Komnas Perempuan periode mendatang juga harus diisi oleh sosok yang tahan banting dalam menghadapi berbagai tekanan dari masyarakat.
Tak hanya itu, ke depan juga dibutuhkan sosok komisioner yang tidak hanya mampu berbicara ke publik dan organisasi masyarakat sipil, tetapi juga memiliki kapasitas dan keberanian sehingga mampu tampil berkomunikasi dengan pemerintah dan pemangku kebijakan. Sosok seperti itu sangat penting untuk menjembatani komunikasi Komnas Perempuan dan lembaga pemerintah.

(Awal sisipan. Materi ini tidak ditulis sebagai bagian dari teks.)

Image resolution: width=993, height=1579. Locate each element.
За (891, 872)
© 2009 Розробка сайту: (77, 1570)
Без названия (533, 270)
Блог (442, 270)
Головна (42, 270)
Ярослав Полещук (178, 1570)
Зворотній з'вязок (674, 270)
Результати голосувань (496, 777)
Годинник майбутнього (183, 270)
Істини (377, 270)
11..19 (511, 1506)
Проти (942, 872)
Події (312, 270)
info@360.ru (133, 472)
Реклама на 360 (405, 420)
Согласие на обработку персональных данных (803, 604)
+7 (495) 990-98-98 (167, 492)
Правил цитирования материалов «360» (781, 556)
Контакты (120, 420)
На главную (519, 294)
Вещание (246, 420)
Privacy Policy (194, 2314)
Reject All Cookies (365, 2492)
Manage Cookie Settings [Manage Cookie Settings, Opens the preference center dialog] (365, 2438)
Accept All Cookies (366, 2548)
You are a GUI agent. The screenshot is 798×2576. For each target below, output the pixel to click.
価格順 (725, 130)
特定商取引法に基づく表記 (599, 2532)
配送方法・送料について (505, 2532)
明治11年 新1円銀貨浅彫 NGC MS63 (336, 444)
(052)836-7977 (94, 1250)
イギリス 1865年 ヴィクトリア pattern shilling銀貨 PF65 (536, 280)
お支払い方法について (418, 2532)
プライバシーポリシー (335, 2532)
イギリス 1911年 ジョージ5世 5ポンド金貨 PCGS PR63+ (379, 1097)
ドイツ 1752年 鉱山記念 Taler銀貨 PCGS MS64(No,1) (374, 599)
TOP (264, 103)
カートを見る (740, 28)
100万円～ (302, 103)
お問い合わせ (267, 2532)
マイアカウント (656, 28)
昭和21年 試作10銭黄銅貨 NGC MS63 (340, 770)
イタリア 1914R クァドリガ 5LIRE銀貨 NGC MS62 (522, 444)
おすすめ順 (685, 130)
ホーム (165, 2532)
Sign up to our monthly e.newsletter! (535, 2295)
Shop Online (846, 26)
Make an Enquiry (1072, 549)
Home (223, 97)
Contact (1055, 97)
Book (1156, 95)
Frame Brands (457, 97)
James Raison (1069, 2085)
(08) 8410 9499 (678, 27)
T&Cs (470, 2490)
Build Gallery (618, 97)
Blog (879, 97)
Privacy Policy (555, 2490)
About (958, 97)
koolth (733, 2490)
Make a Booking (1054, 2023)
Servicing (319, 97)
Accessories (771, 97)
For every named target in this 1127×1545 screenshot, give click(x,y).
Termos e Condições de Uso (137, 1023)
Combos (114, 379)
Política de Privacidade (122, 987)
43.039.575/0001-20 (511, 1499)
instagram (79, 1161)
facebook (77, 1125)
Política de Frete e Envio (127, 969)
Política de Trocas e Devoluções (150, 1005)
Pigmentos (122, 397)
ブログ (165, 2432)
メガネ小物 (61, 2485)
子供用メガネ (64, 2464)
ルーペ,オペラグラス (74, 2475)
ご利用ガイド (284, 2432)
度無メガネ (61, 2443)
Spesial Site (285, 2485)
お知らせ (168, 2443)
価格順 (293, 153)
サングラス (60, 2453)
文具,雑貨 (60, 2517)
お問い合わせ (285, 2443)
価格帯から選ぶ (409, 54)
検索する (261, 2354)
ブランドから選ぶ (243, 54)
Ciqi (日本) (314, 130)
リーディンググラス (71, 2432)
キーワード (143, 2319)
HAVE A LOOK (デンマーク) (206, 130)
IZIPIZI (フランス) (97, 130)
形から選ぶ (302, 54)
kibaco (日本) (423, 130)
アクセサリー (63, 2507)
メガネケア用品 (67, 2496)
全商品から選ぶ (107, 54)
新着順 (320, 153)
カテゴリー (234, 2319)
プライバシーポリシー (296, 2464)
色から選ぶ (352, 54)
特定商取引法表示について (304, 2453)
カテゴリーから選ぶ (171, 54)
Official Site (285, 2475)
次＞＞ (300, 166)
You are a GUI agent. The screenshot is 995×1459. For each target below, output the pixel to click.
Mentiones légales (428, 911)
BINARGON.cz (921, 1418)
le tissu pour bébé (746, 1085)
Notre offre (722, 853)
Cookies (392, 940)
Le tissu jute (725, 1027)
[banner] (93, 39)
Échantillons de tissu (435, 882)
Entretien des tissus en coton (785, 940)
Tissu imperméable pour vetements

Sebab, kenyataan di lapangan hingga kini, keberadaan Komnas Perempuan masih saja dipandang sebelah mata oleh lembaga pemerintah, dan lebih dianggap sebagai ”lembaga swadaya masyarakat”. Selama ini, Komnas Perempuan tidak selalu bahkan jarang dilibatkan dalam berbagai kegiatan pemerintah. Dalam pembahasan RUU Penghapusan Kekerasan Seksual oleh tim pemerintah, misalnya, awalnya Komnas Perempuan tidak dilibatkan, baru belakangan diajak bergabung.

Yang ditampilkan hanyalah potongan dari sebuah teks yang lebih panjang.